----- Page text

An online ad for Season One of HBO’s show “Vice Principals,” starring Danny McBride, Walton Goggins and Kimberly Gregory, consists of a two-minute trailer that showcases the main “selling” points of the comedy series—conflict, romance, “bromance,” action, and racial tension. The two main sources of conflict in the series, as represented in the ad, are between the two rivaling vice principals played by McBride and Goggins, both of whom vie for the Principal’s job, and between the two of them and the new principal played by Gregory, against whom McBride and Goggins unite to overthrow). The characters represent various types: McBride plays a middle-class, middle-aged white male with a traditional though pudgy bearing (he sports a sweater vest to school and has a very out-of-date hair cut and moustache that resembles more a stereotypical profile of a police officer from the 1980s than it does a contemporary male role model); Goggins plays a white, yuppy, metrosexual, with his hair tips dyed blonde, tight-fitting clothes (he wears a colorful bow tie in every scene), and a walk that looks more like a woman’s strut than a man’s; Gregory plays a bold, upper middle class African American woman who holds a position of authority over McBride and Goggins, since she plays their new boss at the school. The ad shows that they resent her for taking a job they feel rightfully belongs to them and two men conspire to challenge her—overcoming their repugnance for one another in the process.

----------
----- Stored rows

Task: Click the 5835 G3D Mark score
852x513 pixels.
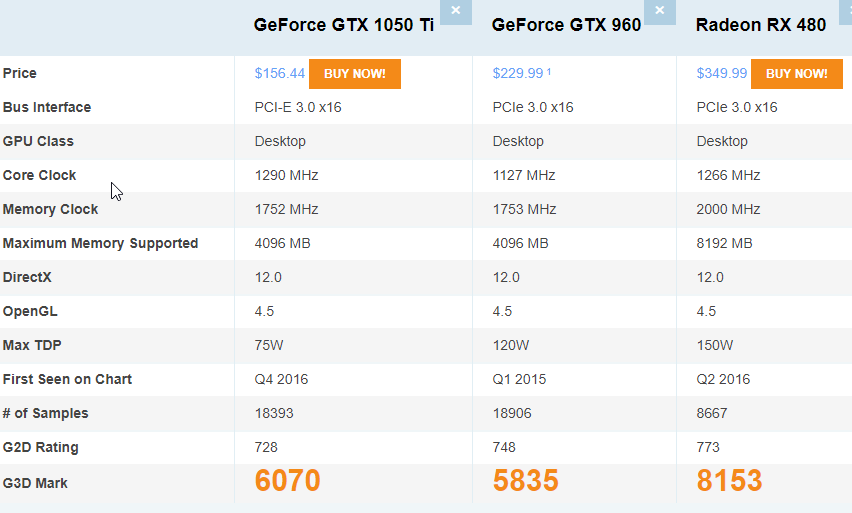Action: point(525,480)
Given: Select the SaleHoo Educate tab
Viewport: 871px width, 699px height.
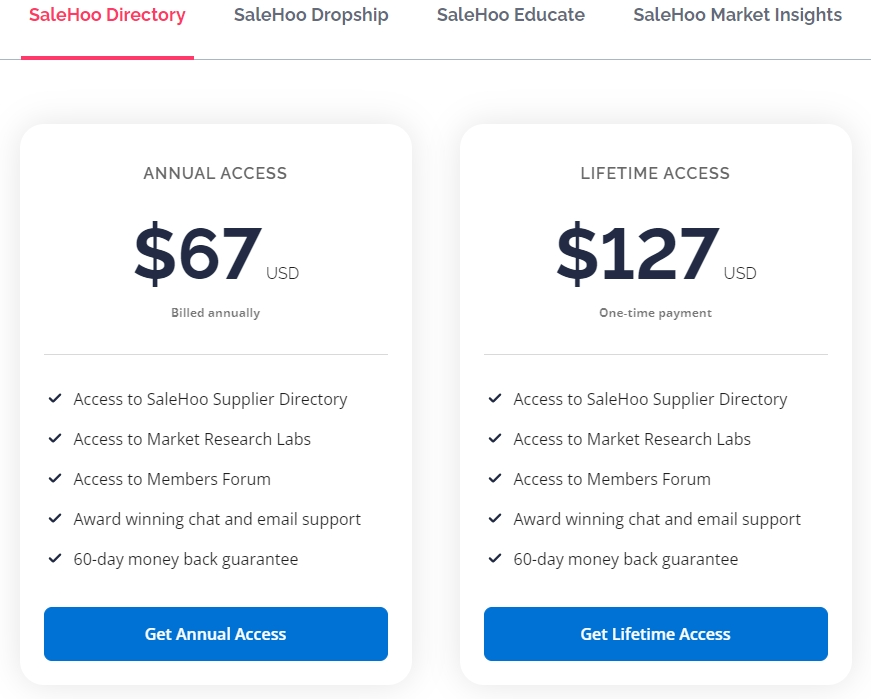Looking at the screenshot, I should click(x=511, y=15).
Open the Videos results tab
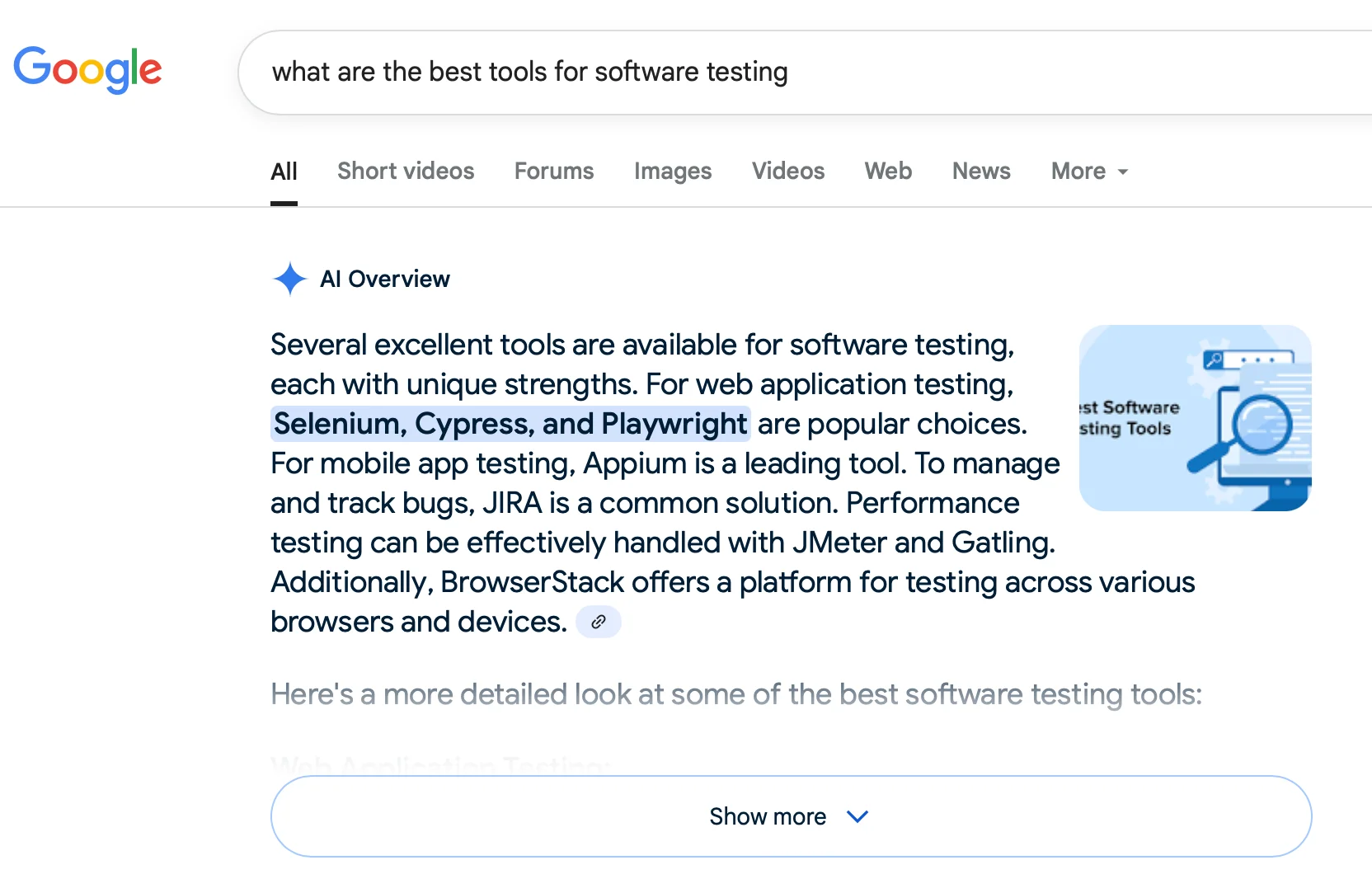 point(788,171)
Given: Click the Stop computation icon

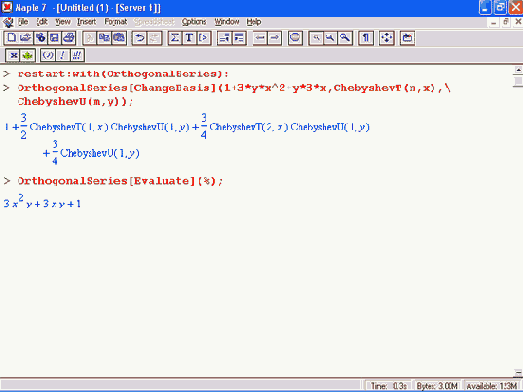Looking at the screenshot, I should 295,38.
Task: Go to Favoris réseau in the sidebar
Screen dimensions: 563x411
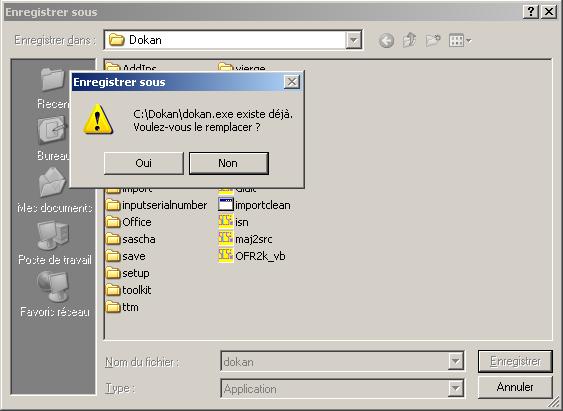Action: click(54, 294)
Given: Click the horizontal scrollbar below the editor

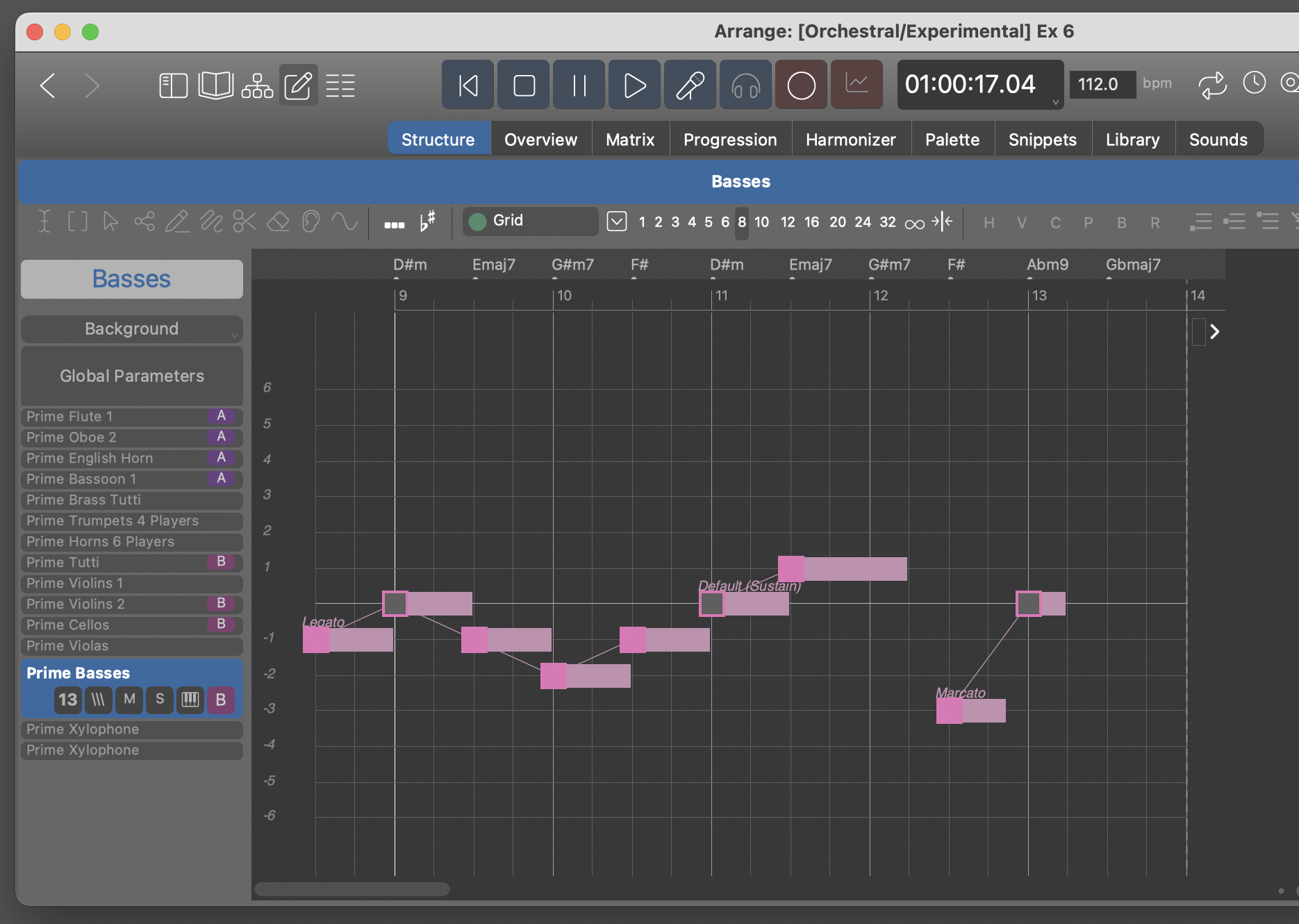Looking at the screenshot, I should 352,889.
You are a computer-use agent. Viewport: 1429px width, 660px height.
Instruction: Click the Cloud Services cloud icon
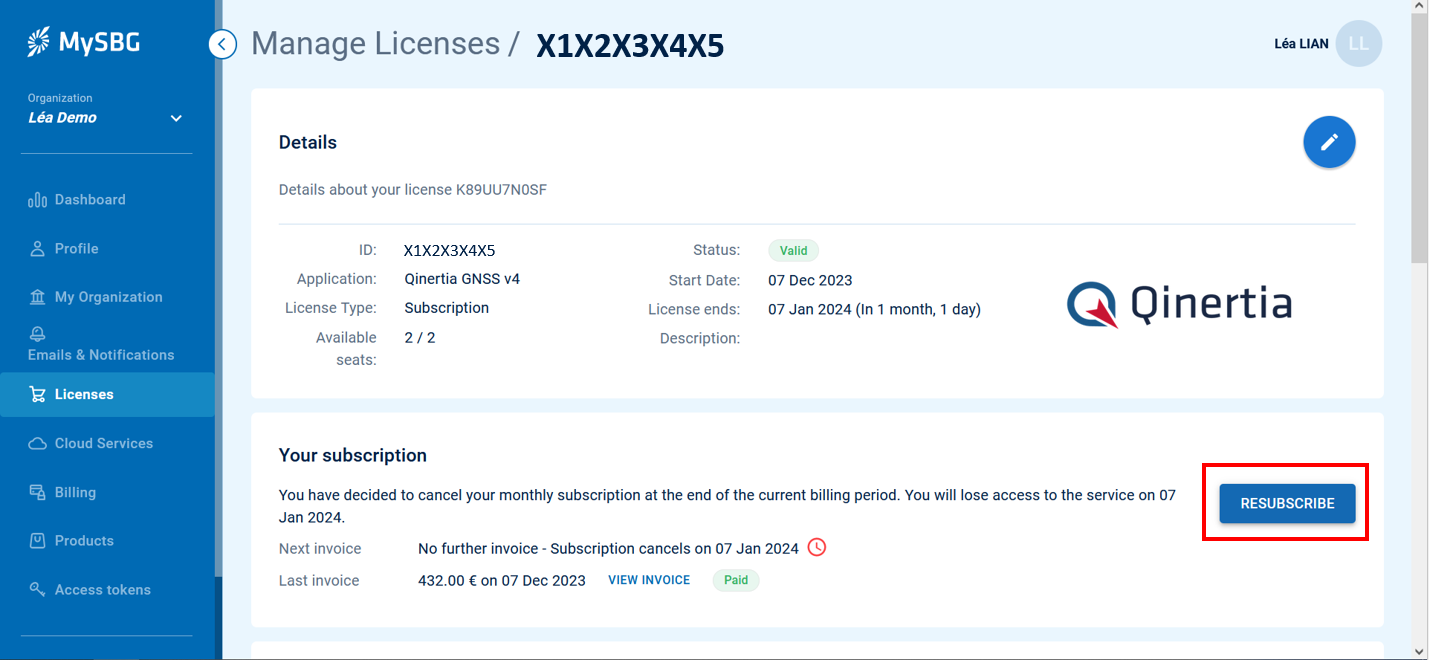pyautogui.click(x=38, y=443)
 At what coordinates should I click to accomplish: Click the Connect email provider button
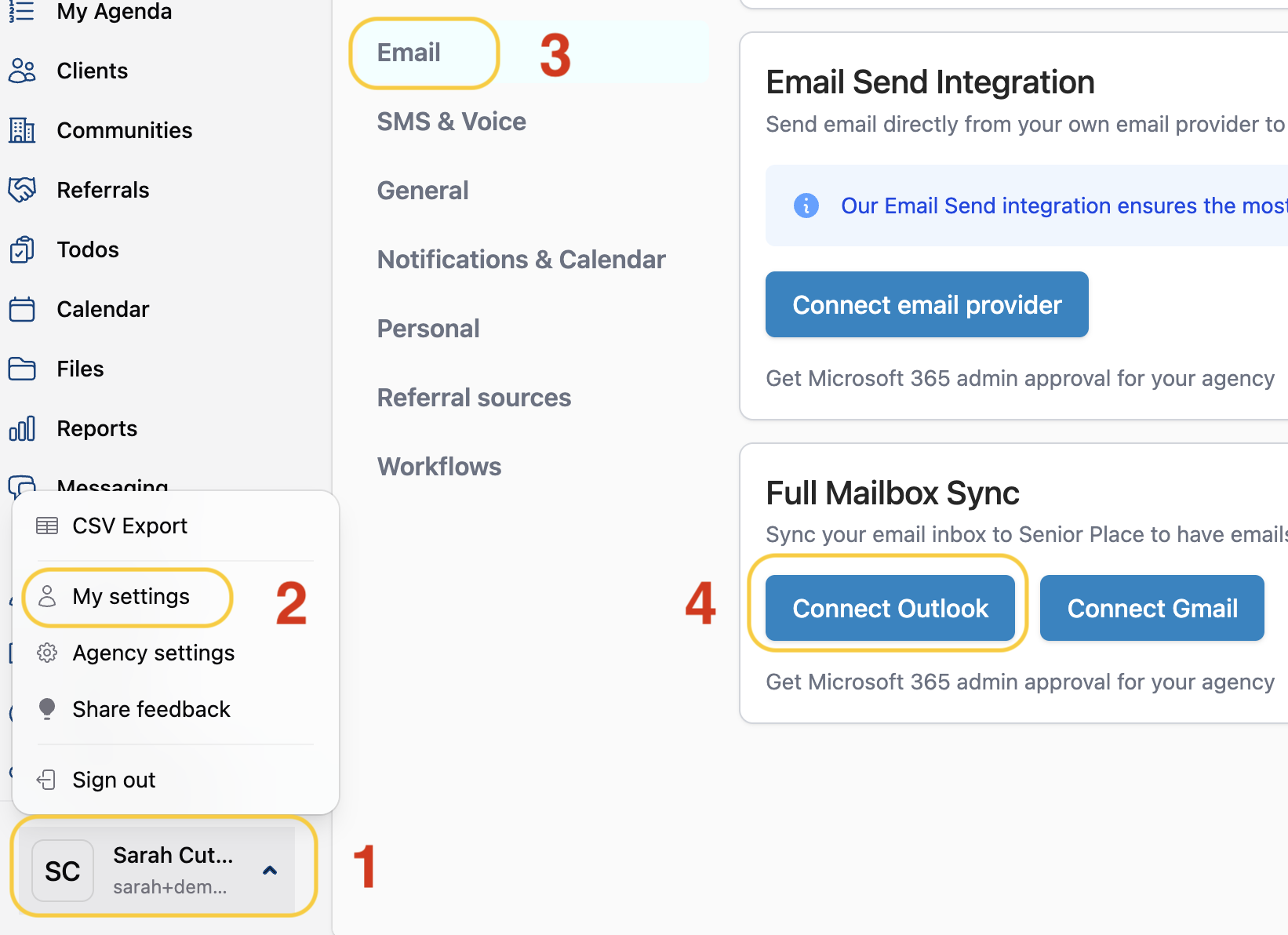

----------

→ **What needs to be done**:
Reproduce the passage about the "Vice Principals" ad word for word, in full.

→ **Task result**:
An online ad for Season One of HBO’s show “Vice Principals,” starring Danny McBride, Walton Goggins and Kimberly Gregory, consists of a two-minute trailer that showcases the main “selling” points of the comedy series—conflict, romance, “bromance,” action, and racial tension. The two main sources of conflict in the series, as represented in the ad, are between the two rivaling vice principals played by McBride and Goggins, both of whom vie for the Principal’s job, and between the two of them and the new principal played by Gregory, against whom McBride and Goggins unite to overthrow). The characters represent various types: McBride plays a middle-class, middle-aged white male with a traditional though pudgy bearing (he sports a sweater vest to school and has a very out-of-date hair cut and moustache that resembles more a stereotypical profile of a police officer from the 1980s than it does a contemporary male role model); Goggins plays a white, yuppy, metrosexual, with his hair tips dyed blonde, tight-fitting clothes (he wears a colorful bow tie in every scene), and a walk that looks more like a woman’s strut than a man’s; Gregory plays a bold, upper middle class African American woman who holds a position of authority over McBride and Goggins, since she plays their new boss at the school. The ad shows that they resent her for taking a job they feel rightfully belongs to them and two men conspire to challenge her—overcoming their repugnance for one another in the process.